The government should focus on making sure it is properly protecting people's privacy before it attempts to criminalise researchers who point out that supposedly anonymous government data can be re-identified, according to Privacy Commissioner Timothy Pilgrim.

Pilgrim made the comments in a submission to a senate committee investigating the government' s Privacy Amendment (Re-identification Offence) Bill 2016.
In October Attorney-General George Brandis revealed the government wanted to amend the Privacy Act to make it a criminal offence - with penalties of up to two years' jail - to reverse the de-identification of published government data after September 29 this year.
The bill also makes it a criminal offence to disclose that purportedly de-identified data is not really anonymous, and those who become aware that data can be re-identified are required to notify the relevant government agency as soon as practicable.
The laws would not automatically exempt researchers - like those who notified the Department of Health in September that anonymised doctor ID numbers could be decrypted, the impetus for this bill - from the offence.
Instead, Brandis would have the power to exempt an entity on a case by case basis if he considers it to be "in the public interest".
However, Pilgrim told a senate committee that the bill as it stands would not achieve its aim of protecting an individual's privacy.
"I recognise that the bill has the potential to be a privacy-enhancing tool by providing a deterrent against the intentional re-identification of certain datasets," he said.
"However ... I believe that the introduction of new criminal offences and civil penalties, in and of itself, is unlikely to eliminate the privacy risks associated with the publication of de-identified datasets. Rather, additional measures will be required for the policy objective of the bill to be supported."
He said it was agencies' responsibility to ensure they comply with the Privacy Act by making sure that personal information cannot be disclosed through open publication.
"I believe that the existing privacy capability of APS agencies to manage privacy risks may need to be strengthened," he said.
He suggested the government could improve its privacy stance by implementing an APS-wide privacy code that would make specific their obligations to privacy and encourage them to "move beyond a compliance approach and aim for best practice".
A code could require agencies to have a privacy management plan' dedicated privacy contact officers and privacy champions (senior government officials); to undertake and keep a register of privacy impact assessments; and to conduct regular training and audits of personal information-handling, Pilgrim said.
He also said it wasn't clear how the government planned to prove that information published by an agency was done so on the basis that it was de-identified.
Pilgrim suggested the government develop a central register hosted on data.gov.au that lists all the de-identified datasets agencies have published.
We're not trying to protect bad privacy practices: AGD
The Attorney-General's Department argued the laws were not an attempt to protect agencies who failed to properly anonymise data.

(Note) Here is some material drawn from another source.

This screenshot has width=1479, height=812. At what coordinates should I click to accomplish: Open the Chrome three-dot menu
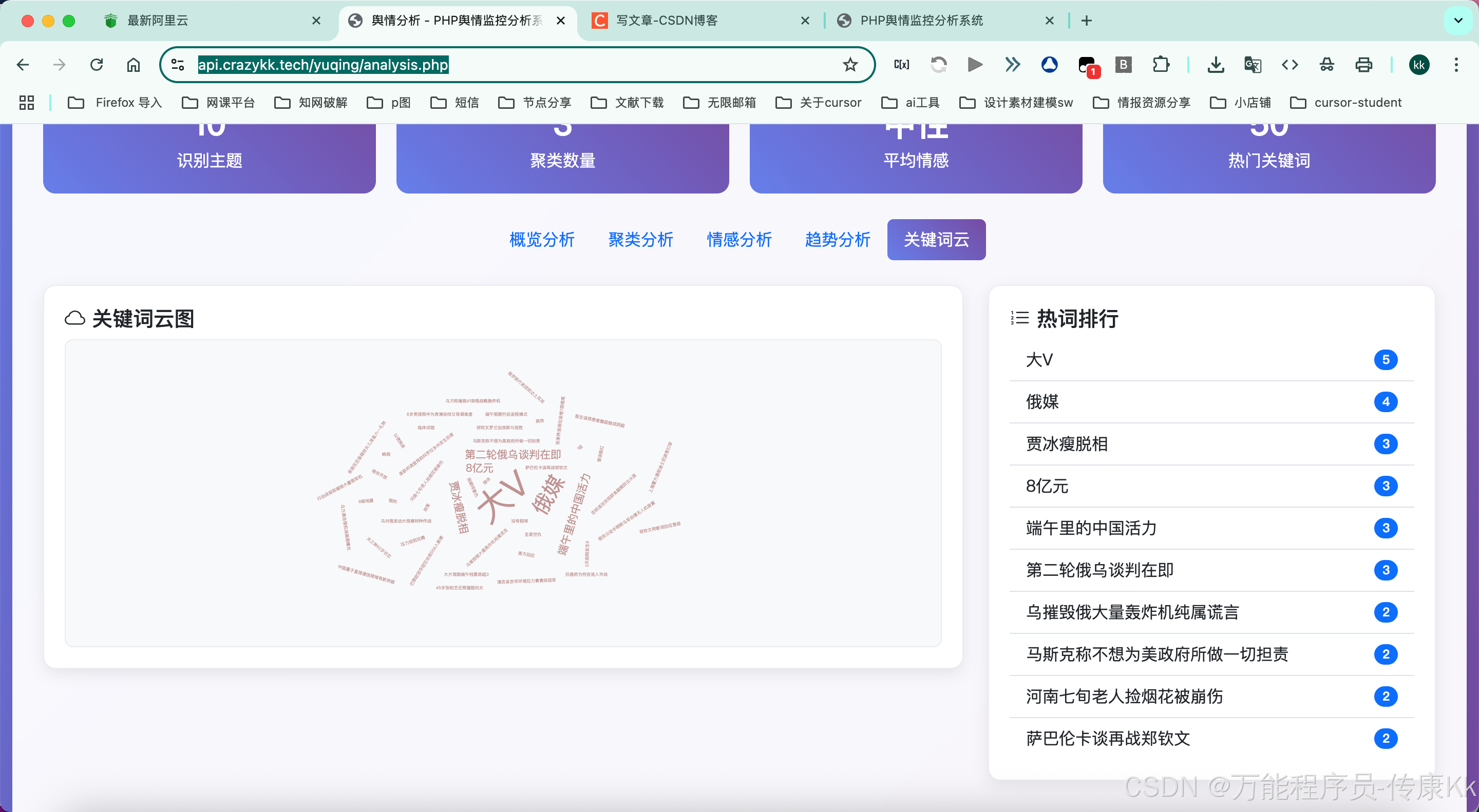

It claimed that agencies would be subject to the Privacy Act - which does not apply to de-identified information - in cases where data had been so poorly anonymised that it would not meet the Act's definition of de-identified.
It said the public service had worked to strengthen agency privacy by introducing a new "process for publishing sensitive unit record level public data as open data" document.
"This includes requiring the responsible agency to use a data privacy expert to develop a methodology to de-identify the dataset and a different data privacy expert to test the effectiveness of that methodology prior to releasing the dataset," the AGD said.
It also noted that the new bill would give the Information Commissioner the power to assess agency de-identification practices to "identify problems before they emerge".
Despite arguing that legitimate research would not be blocked under the proposed legislation, the department admitted that the public interest test the Attorney-General would undertake when deciding whether to grant someone an exemption to the law would be difficult to satisfy.
"... re-identification actively infringes the privacy expectations of individuals whose information has only been disclosed following a de-identification process," it said.
"As protecting an individual’s privacy is of upmost importance, research would generally only be in the public interest if it contributed in some way to enhancing protections for personal information (for example, testing for vulnerabilities in existing de-identification techniques or developing stronger techniques)."
Damage done
The AGD also admitted that once data had been publicly re-identified - despite any criminalisation - the damage would already be done.
"The release of personal information can have significant consequences for individuals which cannot be easily remedied," it said.
"In particular, once personal information is made available online it is very difficult—in many cases impossible—to fully retract that information or prevent further access."
The senate committee is due to present its report on the bill by February 7 next year.